* _HOW TO COMPLETE THIS TASK_: Once the data has been read, print it back in full, exactly.

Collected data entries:
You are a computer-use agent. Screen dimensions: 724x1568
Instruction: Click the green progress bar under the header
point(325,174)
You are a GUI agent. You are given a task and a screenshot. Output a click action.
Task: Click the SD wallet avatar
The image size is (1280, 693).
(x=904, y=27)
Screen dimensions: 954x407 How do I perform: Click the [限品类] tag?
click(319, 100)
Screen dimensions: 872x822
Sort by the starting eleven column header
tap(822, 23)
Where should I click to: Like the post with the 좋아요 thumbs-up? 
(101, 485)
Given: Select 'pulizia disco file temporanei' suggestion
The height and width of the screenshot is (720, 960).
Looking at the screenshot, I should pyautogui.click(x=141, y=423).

* _YOUR RESPONSE_:
You are a computer-use agent. Screen dimensions: 724x1568
Instruction: Click the green progress bar under the header
point(325,174)
You are a GUI agent. You are given a task and a screenshot. Output a click action.
Task: Click the SD wallet avatar
The image size is (1280, 693).
(x=904, y=27)
Screen dimensions: 954x407 How do I perform: Click the [限品类] tag?
click(319, 100)
Screen dimensions: 872x822
Sort by the starting eleven column header
tap(822, 23)
Where should I click to: Like the post with the 좋아요 thumbs-up? 
(101, 485)
Given: Select 'pulizia disco file temporanei' suggestion
The height and width of the screenshot is (720, 960).
Looking at the screenshot, I should pyautogui.click(x=141, y=423).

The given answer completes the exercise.